From: Keith Henson (hkhenson@rogers.com)
Date: Tue 02 Aug 2005 - 03:56:17 GMT
At 05:12 PM 01/08/05 -0400, Lawry de Bivort wrote:
>Greetings everyone,
>
>Keith, I would suggest a slight modification to your: "the only time an idea
>
>is not a meme is if someone thinks of it and never shares the idea with
>anyone", to "the only time an idea is not a meme is if someone thinks of it
>and never shares the idea with anyone, OR, if the originator shares it with
>another, but the other does not accept it and in turn pass it on."
>
>In other words, a meme is self-disseminating (through the medium of people);
>if it fails to disseminate, through spoken by its originator, it does not
>qualify as a meme.
That's kind of a fine point. Is it a meme if the second person accepts it
but dies before passing it on?
But either way, the point is that if you are using the word "meme" instead
of using the word "idea," you are concerned about spread or replication of
an idea. In that case the idea under discussion is almost always a meme.

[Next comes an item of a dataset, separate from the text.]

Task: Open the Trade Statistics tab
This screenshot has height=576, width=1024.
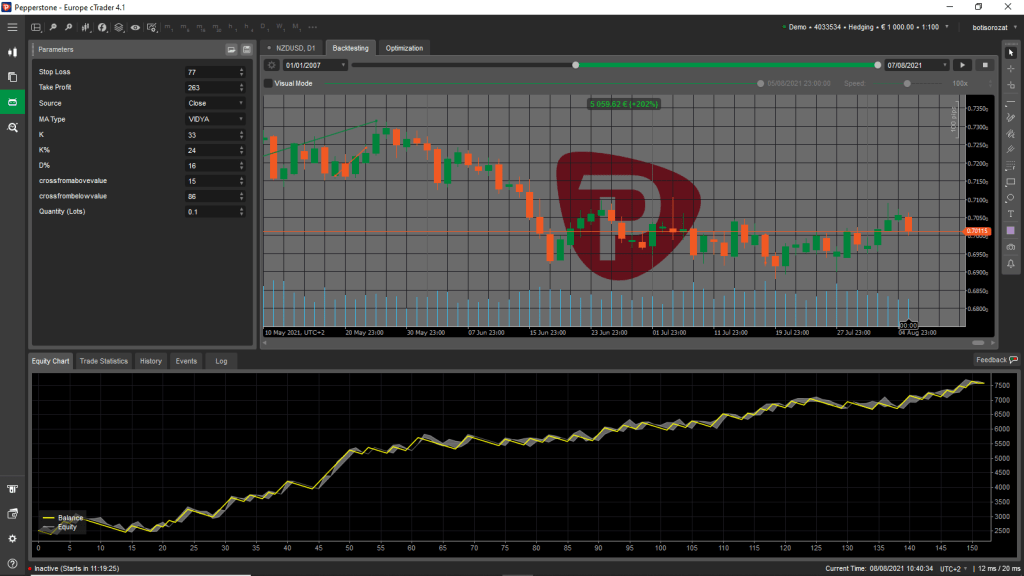Action: coord(104,361)
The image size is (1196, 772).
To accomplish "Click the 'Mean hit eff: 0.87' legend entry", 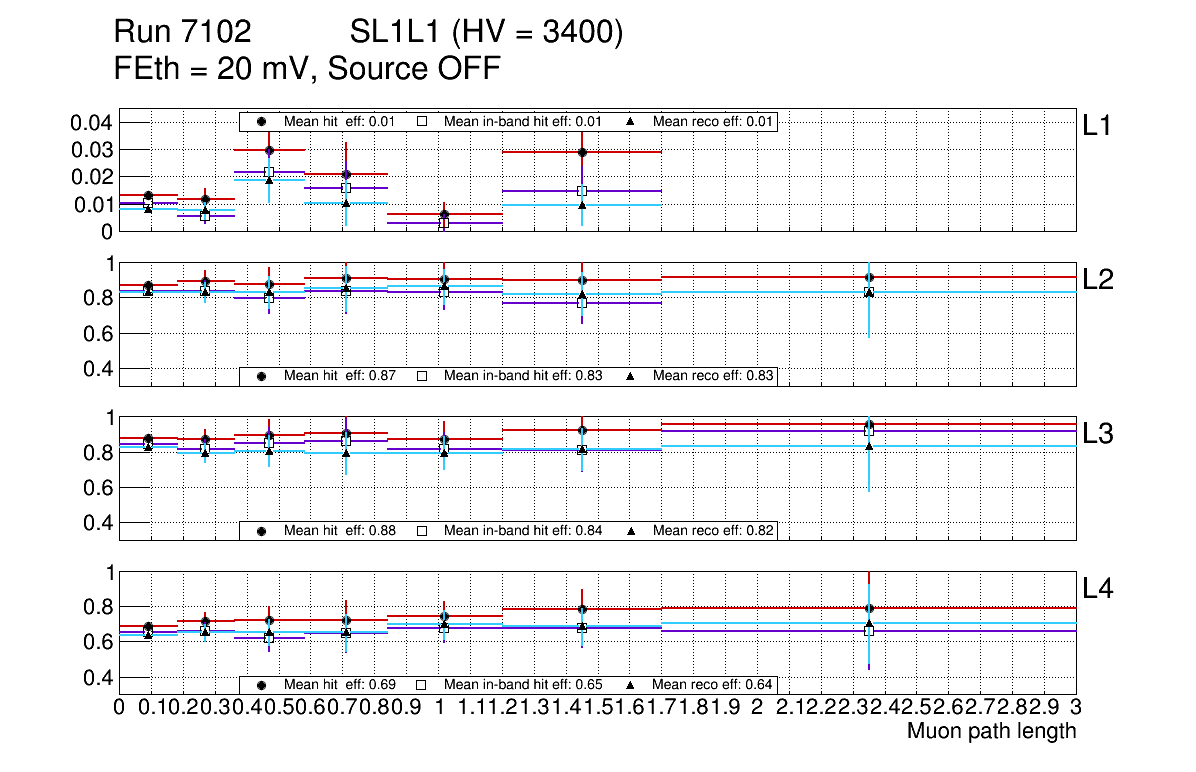I will tap(340, 376).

Memetics is concerned with spreading, replicating much like
epidemiology. Is it an epidemic if one person catches SARS from another?
Of course this is hair splitting like the fact that any idea that can be
conveyed to another person is a potential meme.
I don't mind your modification. Either way it shows the essential
different uses of words that differ only a little.
And people who grasp the meme concept would understand it either way.